Yarn containers for small lots are prepared in some aspects. These yarn containers can be transferred in a shipping container including several vertical yarn containers. The yarn can then be removed from the containers directly to a tufting process. Yarn containers prepared by the method of some aspects demonstrates significantly lower tension spikes compared to prior methods.

FIG. 1 is a side view of an apparatus of some embodiments.

FIG. 2 is a side view of a container of yarn with extension of some embodiments.

FIG. 3 is a schematic of delivery system including yarn containers of some embodiments.

Included in some aspects is an apparatus and method for packaging yarn for tufting or weaving for small lot fabric production that provides a large number of small yarn packages in a very compact arrangement that is inexpensive to ship, store, and locate at the tufter or loom. In use, efficiency improvements are obtained by the present methods by the yarn freely dispensing from the container rather than being removed from a wound package. In addition, the vertical arrangement and removal of the yarn from the mobile creel at the tufter or loom simplifies the threadline routing from the container to the tufter or loom and minimizes the tension placed on the threadlines by friction from the yarn routing tubes or guides. The containers themselves may be reused or refilled after the yarn is removed.

In some aspects, the yarn is placed into a container without forming tangles or loops that cause problematic snagging during yarn removal and in a compacted form that allows for several thousand yards of high denier carpet yarn to be placed into a small, compact container. The yarn may be of any suitable linear density such as about 600 denier to about 10,000 denier. Any of a variety of different yarns can be included, including but not limited to, polyamide, polyester, copolymers thereof and combinations thereof. The yarns themselves may be single filament, multiple filament and may also be twisted, air-entangled, etc.

Preventing tangles or loops as encountered by use of a tube bank/sample creel is accomplished by introducing the yarn into the container without recirculation of the air (or other fluid) that was used to pull the yarn into the container by the use of inlet diffuser and removal of the motive air via a suction at the bottom of the container.

Other devices suffer from loops and tangles due to recirculation of the air used to “push” the yarn into the container and use complex means to remove the motive air so that it does not impact the yarn as it drops into the container. In the method of some aspects, suction removes the air used to pull the yarn into the container through a porous media that allows free movement of the air with minimum pressure drop while not allowing any of the yarn to pass into the suction header. Higher density storage of the yarn was obtained by the use of an extension tube on the top of the container to allow additional disengagement distance for the yarn to separate from the air stream and settle into the container, compaction of the yarn due to the pressure drop through the accumulating mass of yarn at the bottom of the container, vibrating the apparatus to facilitate movement of the yarn down into the tube, and lastly by use of a mechanical compaction device to push the yarn down from the extension section into the container after stopping the yarn movement into the apparatus. The free end of the yarn going into the container is then cut, moved to the edge of the container top opening, and then a “cap” (not shown) may be placed on top of the container to capture the free end and prevent soiling of the yarn during shipping. Alternately a unit containing a number of cavities similar in dimensions to the containers above could be indexed or moved between the inlet and outlet diffusers to allow filling the cavities and reduce the number of individual containers that had to be handled.
=====
### TO-DO LIST:
**A)** In the yarn packaging passage, what range of linear density can the yarn have?
**B)** Carry the yarn packaging passage forward from its last sentence with one further paragraph.
The rows after this point are separate from the yarn packaging passage.
=====
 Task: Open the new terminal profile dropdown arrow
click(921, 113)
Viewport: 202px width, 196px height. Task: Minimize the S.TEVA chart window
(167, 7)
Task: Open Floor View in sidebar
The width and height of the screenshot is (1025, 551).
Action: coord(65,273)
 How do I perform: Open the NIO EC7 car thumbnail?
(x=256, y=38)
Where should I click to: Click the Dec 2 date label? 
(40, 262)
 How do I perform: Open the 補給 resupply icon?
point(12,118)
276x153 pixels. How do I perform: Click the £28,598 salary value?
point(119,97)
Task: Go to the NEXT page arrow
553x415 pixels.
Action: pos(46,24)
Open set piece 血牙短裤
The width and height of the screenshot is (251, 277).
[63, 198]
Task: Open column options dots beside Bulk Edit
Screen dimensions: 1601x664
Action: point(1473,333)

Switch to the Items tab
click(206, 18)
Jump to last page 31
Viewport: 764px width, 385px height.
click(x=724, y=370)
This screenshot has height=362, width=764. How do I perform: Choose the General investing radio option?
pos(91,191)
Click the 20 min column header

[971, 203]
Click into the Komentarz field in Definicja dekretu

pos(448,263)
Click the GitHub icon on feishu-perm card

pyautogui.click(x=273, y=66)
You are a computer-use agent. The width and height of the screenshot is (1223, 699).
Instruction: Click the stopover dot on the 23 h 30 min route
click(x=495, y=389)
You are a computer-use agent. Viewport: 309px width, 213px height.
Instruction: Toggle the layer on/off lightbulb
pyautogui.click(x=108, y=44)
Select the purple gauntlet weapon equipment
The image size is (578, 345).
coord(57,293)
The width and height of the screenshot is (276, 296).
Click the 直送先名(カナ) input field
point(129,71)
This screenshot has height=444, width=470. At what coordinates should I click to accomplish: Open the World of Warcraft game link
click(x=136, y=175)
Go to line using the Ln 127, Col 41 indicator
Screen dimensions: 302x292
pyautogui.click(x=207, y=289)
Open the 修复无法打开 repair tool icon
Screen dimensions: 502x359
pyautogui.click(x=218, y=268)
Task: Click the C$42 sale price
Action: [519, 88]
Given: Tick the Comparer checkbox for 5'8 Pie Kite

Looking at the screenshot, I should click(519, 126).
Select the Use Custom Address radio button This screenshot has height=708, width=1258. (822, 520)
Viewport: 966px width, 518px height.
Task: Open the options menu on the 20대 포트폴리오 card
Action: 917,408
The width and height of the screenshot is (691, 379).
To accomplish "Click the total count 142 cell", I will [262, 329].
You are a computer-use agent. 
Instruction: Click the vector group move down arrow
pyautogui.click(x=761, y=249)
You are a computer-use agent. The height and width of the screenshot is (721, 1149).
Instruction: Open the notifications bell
=====
### RESPONSES FOR EACH TASK:
**A)** About 600 denier to about 10,000 denier.

**B)**
After the yarn is placed into the container it is removed from the packaging apparatus and placed into a reusable, standardized, stackable shipping/dispensing receptacle along with any suitable number of other containers. This may be about 30 to about 500 or about 50 to about 200 other containers. The number can vary depending on the requirements for downstream handling, product design, or processing which contains yarn for the same production run of fabric to be produced on the tufter/loom. Alternately, a number of the units with multiple cavities can be combined into the receptacles for shipping, handling, and dispensing. The receptacles are designed so that they will interlock when stacked several high for handling, shipping, and storage. A sufficient number of receptacles are then preloaded into a mobile creel(s) at the carpet/fabric manufacturing facility to supply the necessary number of threadlines for the tufter or loom warp threadlines. The mobile creel as shown in FIG. 3 is equipped with plastic yarn transporting tubes located above the centerlines of where each of the containers of yarn will exit vertically from the containers to facilitate transport of the yarn and minimize the amount of tension generated by the threadlines moving through the plastic tubes and other guides. This is a much more compact and simplified configuration than as shown in U.S. Pat. No. 6,634,585 where the yarn packages are oriented horizontally and space must be allowed for the yarn to not entangle with the adjacent packages of yarn. The devices for “holding” the packages of yarn are also much less expensive and maintenance intensive since they do not have to grip the inside of the paper/plastic tubes or contain the yarn transport tubes.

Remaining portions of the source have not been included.